FRAGMENTO CITADO:
-----
Chile vs. Venezuela, partido amistoso: La expectación por ver a la selección chilena era muy alta en los temuquenses. La ciudad siempre se ha caracterizado por un ímpetu futbolístico a prueba de balas (concertando miles de espectadores incluso en duelos de tercera división), por lo que era evidente que representando a La Roja se iba a llenar. Las entradas se agotaron como dos semanas antes del cotejo, donde se enfrentaba un seleccionado de prueba y casi sin figuras, contra la selección alternativa de Venezuela, en uno de los últimos amistosos en vías de llenar los cupos finales de aquellos que irían a jugar el mundial.
Cinco horas antes ya había un buen número de fanáticos. Entre ellos nosotros. Con paciencia y determinación la espera no se hizo tan larga, si bien era extenuante la repetición irracional de la misma publicidad una y otra vez. El tiempo se aprovechaba para comer completos, maní, mirar el cielo, pararse, sentarse, intentar recuperar la audición cuando algún niño soplaba una corneta en tu oído, etcétera, no faltaba qué hacer.
-----
TUS TAREAS:
(A) Extrae del relato sobre el amistoso entre Chile y Venezuela todo lo que va desde "Cinco horas antes" hasta "faltaba qué hacer.".
(B) Continúa el relato sobre el amistoso entre Chile y Venezuela a partir de su última oración.
-----
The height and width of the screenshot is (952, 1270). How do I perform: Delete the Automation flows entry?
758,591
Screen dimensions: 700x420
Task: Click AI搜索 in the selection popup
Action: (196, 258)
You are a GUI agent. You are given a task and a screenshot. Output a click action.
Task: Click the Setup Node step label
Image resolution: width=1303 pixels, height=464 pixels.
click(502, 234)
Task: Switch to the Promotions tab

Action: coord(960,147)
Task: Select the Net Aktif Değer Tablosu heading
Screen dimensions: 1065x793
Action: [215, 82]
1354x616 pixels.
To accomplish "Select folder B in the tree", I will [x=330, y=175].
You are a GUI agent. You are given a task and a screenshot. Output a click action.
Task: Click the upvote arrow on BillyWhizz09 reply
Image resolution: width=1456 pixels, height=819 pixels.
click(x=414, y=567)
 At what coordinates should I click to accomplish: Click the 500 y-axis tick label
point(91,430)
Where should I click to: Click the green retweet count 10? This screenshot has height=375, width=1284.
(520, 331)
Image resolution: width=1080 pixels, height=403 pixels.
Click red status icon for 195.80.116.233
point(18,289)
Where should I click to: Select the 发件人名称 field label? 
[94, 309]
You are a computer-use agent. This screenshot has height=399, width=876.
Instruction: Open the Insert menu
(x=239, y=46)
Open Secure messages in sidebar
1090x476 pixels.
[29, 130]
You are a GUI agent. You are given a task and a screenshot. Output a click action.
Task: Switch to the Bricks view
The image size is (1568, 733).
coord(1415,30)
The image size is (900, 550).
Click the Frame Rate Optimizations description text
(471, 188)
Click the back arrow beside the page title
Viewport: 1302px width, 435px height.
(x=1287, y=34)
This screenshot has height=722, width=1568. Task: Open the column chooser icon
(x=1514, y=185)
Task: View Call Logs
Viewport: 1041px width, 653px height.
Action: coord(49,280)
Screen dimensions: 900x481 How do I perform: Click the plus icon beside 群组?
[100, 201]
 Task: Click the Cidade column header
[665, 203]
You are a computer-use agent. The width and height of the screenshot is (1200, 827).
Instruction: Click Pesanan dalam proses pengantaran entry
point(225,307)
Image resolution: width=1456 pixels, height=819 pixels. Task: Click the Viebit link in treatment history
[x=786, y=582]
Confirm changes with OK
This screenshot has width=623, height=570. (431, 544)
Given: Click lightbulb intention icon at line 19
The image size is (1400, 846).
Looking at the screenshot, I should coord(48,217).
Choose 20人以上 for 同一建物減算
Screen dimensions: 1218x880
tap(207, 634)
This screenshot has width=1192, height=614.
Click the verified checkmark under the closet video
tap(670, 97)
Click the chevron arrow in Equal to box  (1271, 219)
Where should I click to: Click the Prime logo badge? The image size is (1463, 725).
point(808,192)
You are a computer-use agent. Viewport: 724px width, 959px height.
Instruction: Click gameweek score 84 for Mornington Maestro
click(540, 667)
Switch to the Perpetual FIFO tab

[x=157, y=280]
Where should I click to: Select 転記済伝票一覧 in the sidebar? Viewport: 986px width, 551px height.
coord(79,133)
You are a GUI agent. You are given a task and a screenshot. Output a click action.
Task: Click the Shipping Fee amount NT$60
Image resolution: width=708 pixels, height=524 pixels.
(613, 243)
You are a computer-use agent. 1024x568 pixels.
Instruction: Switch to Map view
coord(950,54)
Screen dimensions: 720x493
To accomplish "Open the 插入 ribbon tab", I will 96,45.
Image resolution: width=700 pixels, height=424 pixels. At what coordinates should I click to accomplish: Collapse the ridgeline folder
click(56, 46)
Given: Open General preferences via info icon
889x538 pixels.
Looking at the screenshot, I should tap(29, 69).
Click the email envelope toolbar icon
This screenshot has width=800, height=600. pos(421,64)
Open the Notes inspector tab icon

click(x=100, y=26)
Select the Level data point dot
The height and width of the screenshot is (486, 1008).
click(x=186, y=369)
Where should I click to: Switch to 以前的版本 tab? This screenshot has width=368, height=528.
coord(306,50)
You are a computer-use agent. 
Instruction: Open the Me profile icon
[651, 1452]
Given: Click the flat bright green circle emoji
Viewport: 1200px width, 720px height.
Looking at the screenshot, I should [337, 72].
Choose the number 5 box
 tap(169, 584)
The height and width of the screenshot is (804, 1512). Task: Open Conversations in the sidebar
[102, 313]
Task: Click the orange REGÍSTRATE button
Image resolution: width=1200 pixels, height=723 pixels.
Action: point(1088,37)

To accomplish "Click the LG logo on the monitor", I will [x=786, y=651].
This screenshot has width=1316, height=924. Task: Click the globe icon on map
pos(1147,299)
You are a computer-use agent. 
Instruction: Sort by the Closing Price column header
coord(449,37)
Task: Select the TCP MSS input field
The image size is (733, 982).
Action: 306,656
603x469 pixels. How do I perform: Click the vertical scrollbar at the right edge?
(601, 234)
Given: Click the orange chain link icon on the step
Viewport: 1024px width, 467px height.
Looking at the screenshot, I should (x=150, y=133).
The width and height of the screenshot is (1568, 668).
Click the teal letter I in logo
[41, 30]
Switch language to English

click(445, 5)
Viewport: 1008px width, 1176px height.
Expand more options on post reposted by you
-----
RESULTADOS:
(A)
Cinco horas antes ya había un buen número de fanáticos. Entre ellos nosotros. Con paciencia y determinación la espera no se hizo tan larga, si bien era extenuante la repetición irracional de la misma publicidad una y otra vez. El tiempo se aprovechaba para comer completos, maní, mirar el cielo, pararse, sentarse, intentar recuperar la audición cuando algún niño soplaba una corneta en tu oído, etcétera, no faltaba qué hacer.

(B)
Si bien el partido en sí fue bastante desabrido, por no decir derechamente malo, la experiencia fue gratificadora. No por el fanatismo, sino por el fanático: lo mejor estuvo en la barra, porque el público estaba muy prendido, con un estadio Germán Becker a punto de reventar de ebullición ansiosa de asistentes muy variados, que venían de toda la región y algunos puntos del sur. El mejor ejemplo de por qué el deporte masivo deja atrás credos y clases está en que atrás de nosotros había tres lúmpenes de Cunco, cuyo hedor a vino barato era detectable a kilómetros, sentados exactamente al lado tres blondas de la alta sociedad, con sus típicas zapatillas de lona y jeans ajustados en las canillas. Postal irrepetible, por donde se la mire.
En el Germán Becker coexistía bajo un mismo logo una muestra significativa de la región y quizás del país. Ancianos, niños, hombres, mujeres, ciegos, mudos, palomas, ricos, pobres, presidentes de la república, cholcholinos, cómicos, periodistas, psicólogos, no faltaba nadie. Ni las sillas de discapacitados estaban vacías, y los únicos asientos que en la lejanía se lograban ver sin un ser humano sobre ellos, estaban así porque los tipos preferían estar parados al borde de la reja. La conciencia colectiva de los veinte mil sureños estaba llena de energía aunque la noche calaba en frío y amenazaba con llover a cada instante.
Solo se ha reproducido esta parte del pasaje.